Era la una de la madrugada cuando entró a su “habitación”. Un cuartito de dos por cuatro metros, con inodoro y ducha integrados. Allí le esperaba su lecho, una camita sándwich de empatados alambres y escasos resortes. Encima, una colección de cartones de cajas de enlatados y rones de marcas diversas, y más arriba aún , una colchoneta de empelotada guata, cuyos nudos lesionaban su cuerpo en una suerte de contusiones a las que ya se había acostumbrado. Sobre la polvorienta tapa del “sanitario” se observaba una lámina de jabón de “cuaba”, cuya delgadez y transparencia bien le hubieran podido permitir leer con perfecta claridad la trágica “semiótica” que lo circundaba.

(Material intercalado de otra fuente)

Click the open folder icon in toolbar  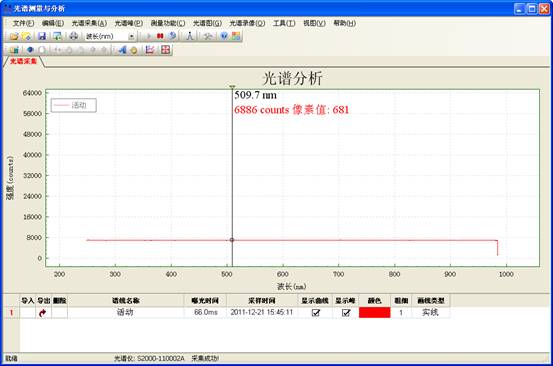[x=14, y=36]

Eran elementos de la escena: un tanque plástico con agua turbia, una ducha llena de telaraña, un arrugado tubo de dentífrico sin tapa, y un trapo al que llamaba su toalla. Allí debía echarse cuatro o cinco jarros de agua que iban a parar a una cocuyera por la que dejaría escurrir las miserias del día: el ruido de un motor honda 70 al que frenaba y aceleraba con la intermitencia de los obstáculos que encontraba a su paso. La subida a la calzada. El arriesgado paso entre un hidrante y la pared. La subida de cinco pisos con dos galones de agua en los hombros, y el boche de la señora amparo, quien le había dicho que se bañara mejor, porque apestaba.

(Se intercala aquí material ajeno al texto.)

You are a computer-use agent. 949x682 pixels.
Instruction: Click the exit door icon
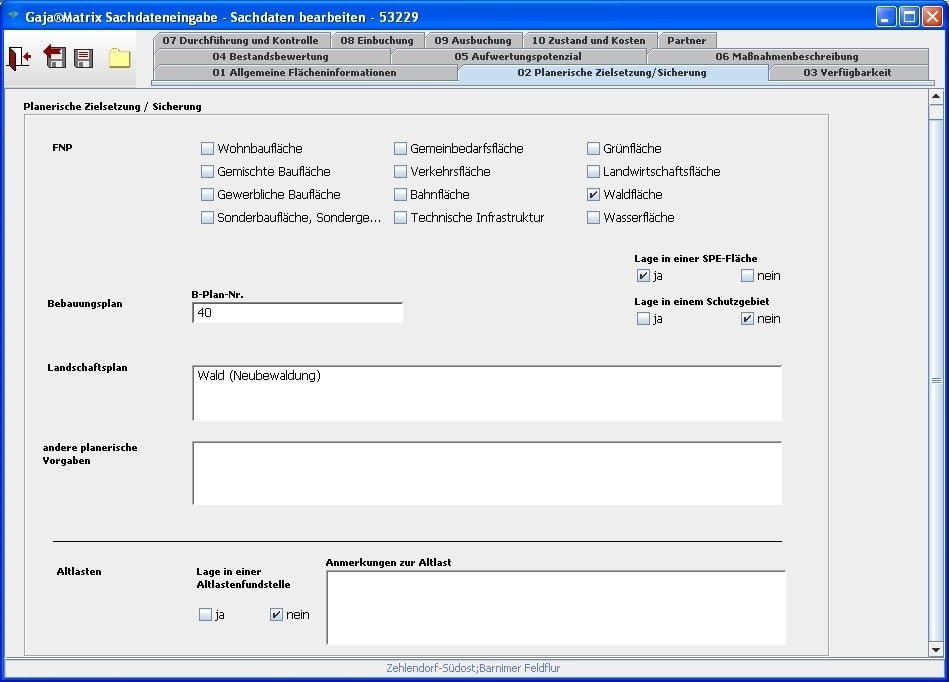[x=19, y=58]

Pero no podía hacer nada, era su vida, “y ella lo había elegido a él”. Al filo de las dos de la madrugada se echó en su “cama”. Hizo una plegaria por su madre, a quien dejó en Cambita. “Dios, ayuda a mamá a encontrar la comida de mañana”. Pensó en el dinero que debía cobrar a don Nicasio por la leche que le había fiado, porque este, le pagó con un billete de dos mil, y él no tenía cambio. Se quedó dormido, pero no por mucho tiempo. Un calor infernal y un humo asfixiante le despertaron. Afuera se oían sirenas de bomberos y alguien hablaba por un altoparlante: “¡Echen agua a los callejones para que el fuego no camine!”.

Intentó llegar hasta la puerta, giró la cerradura y empujó la manija, pero esta no abrió. Antes de irse, don Juliao, el dueño del colmado acostumbraba ponerle candado por fuera. Alguien gritó: “¡los muchachos están adentro!”. Un bombero rompió el porta candados, pero ya era tarde. Chago el “delivery”, yacía inerte en el suelo, junto a Pedro, el dependiente del colmado, ambos víctimas de la desconfianza de don Juliao.